*Screenshot grounding data*.
[Start of section]
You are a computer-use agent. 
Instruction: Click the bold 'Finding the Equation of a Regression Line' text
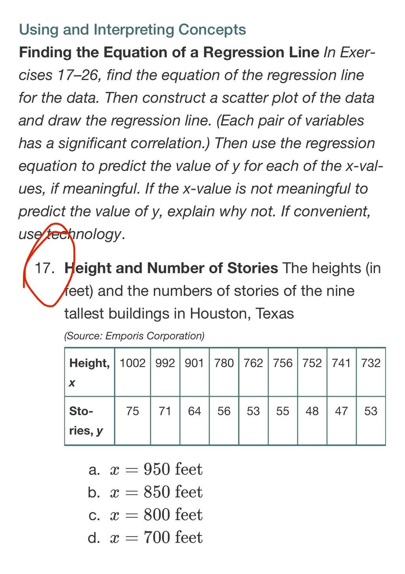coord(169,53)
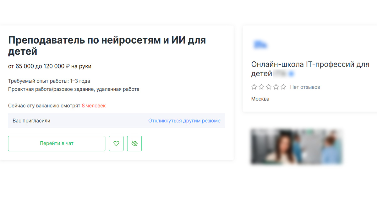377x212 pixels.
Task: Select the company logo above the employer name
Action: pos(261,45)
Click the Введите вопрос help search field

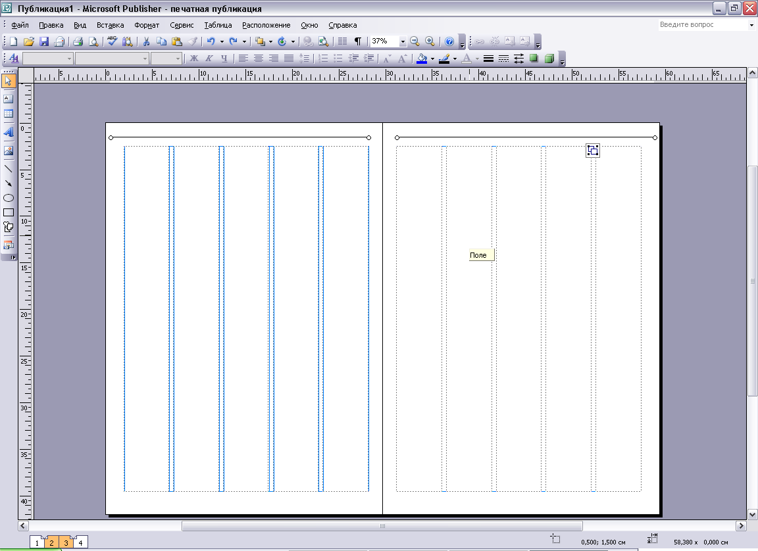pos(703,24)
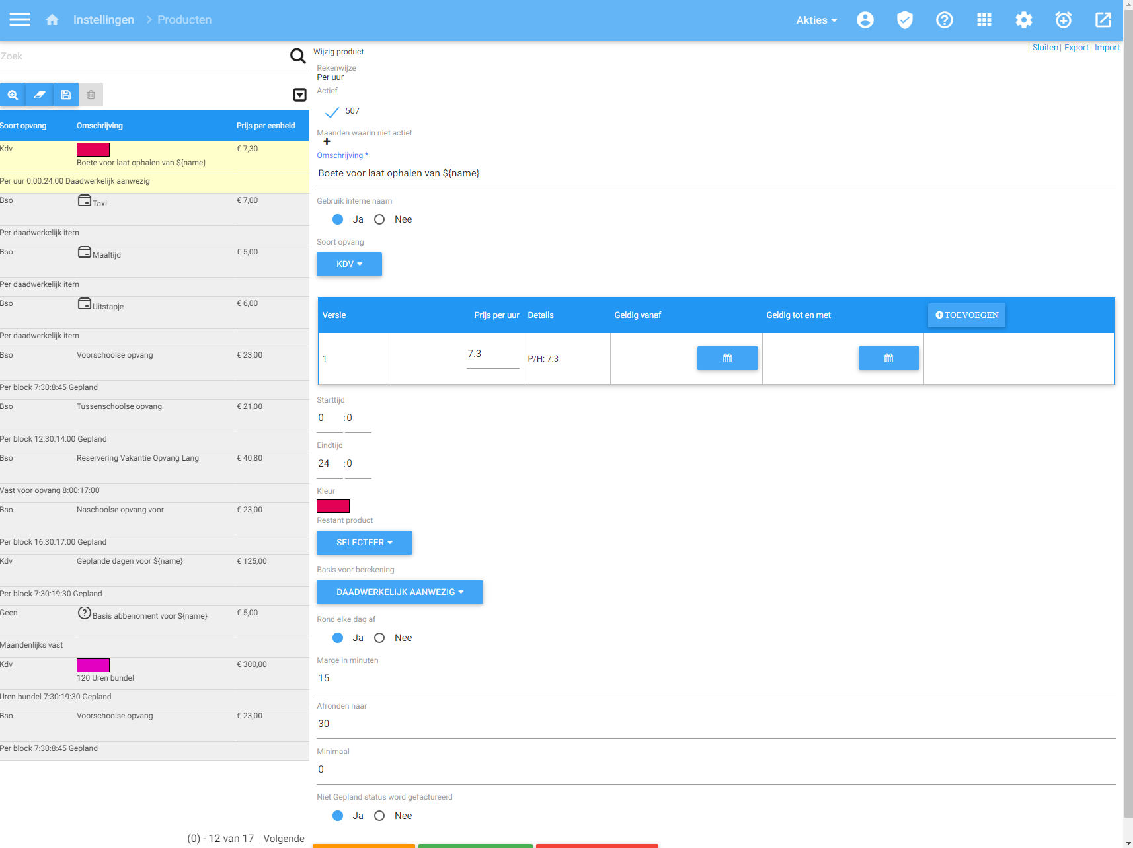Click the search magnifier next to Zoek

tap(298, 56)
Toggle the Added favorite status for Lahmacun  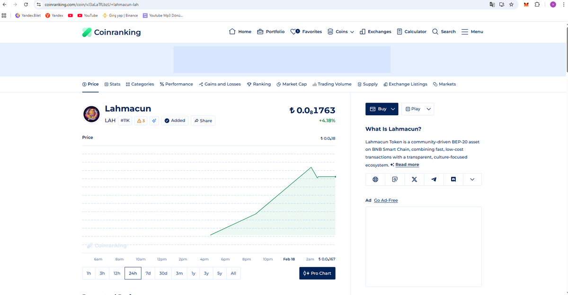175,121
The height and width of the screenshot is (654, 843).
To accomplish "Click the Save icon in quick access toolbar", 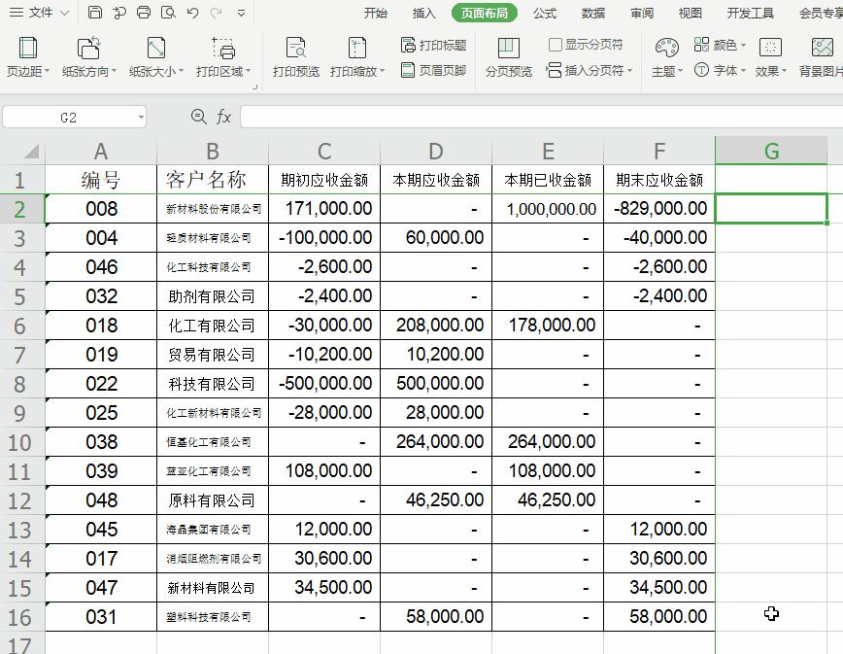I will pos(94,12).
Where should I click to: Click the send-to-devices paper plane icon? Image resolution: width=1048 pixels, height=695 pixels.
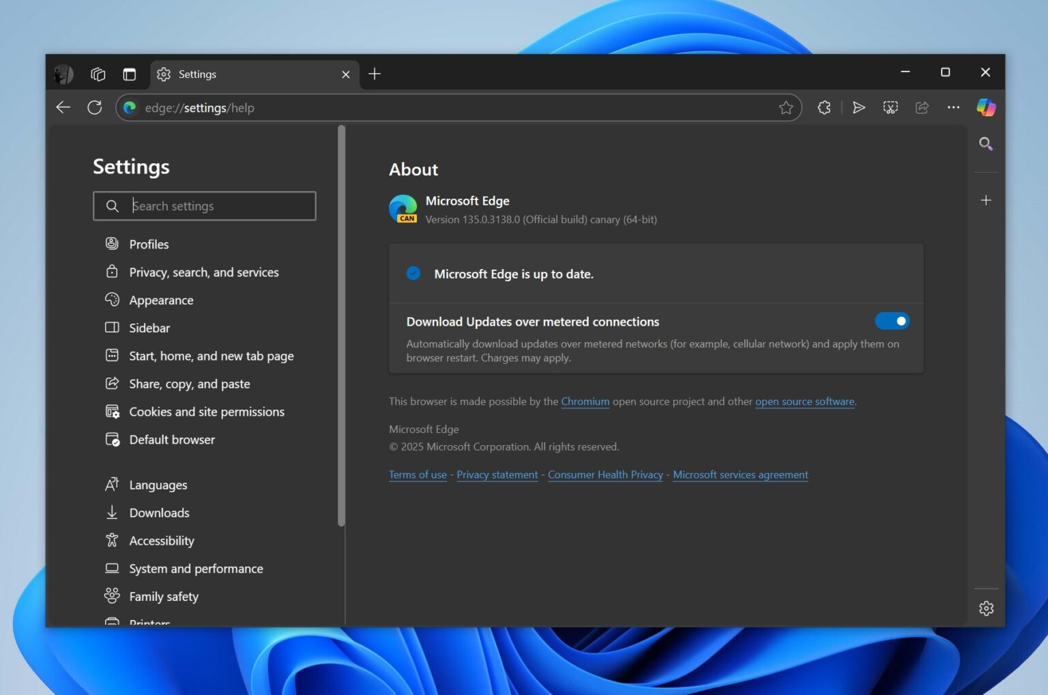[x=859, y=107]
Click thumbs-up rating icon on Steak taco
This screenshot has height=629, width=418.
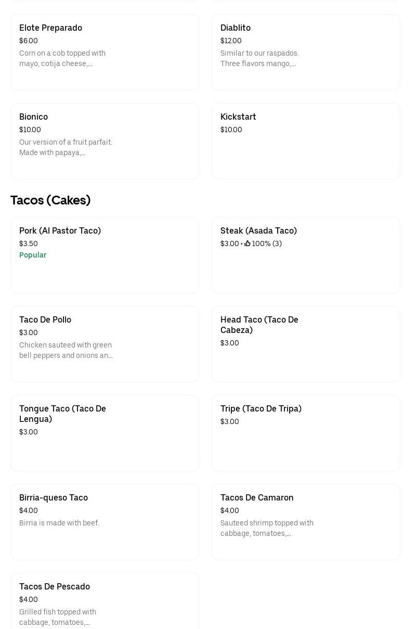click(247, 243)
[End of section]
*Problem description*.
Looking at the records above, extract only the lines from the one with "Where should I" through the last line, exactly, with the pictures left out.

*Answer to this exercise*.
Where should I click to: Click the send-to-devices paper plane icon? Image resolution: width=1048 pixels, height=695 pixels.
[x=859, y=107]
Click thumbs-up rating icon on Steak taco
This screenshot has height=629, width=418.
click(247, 243)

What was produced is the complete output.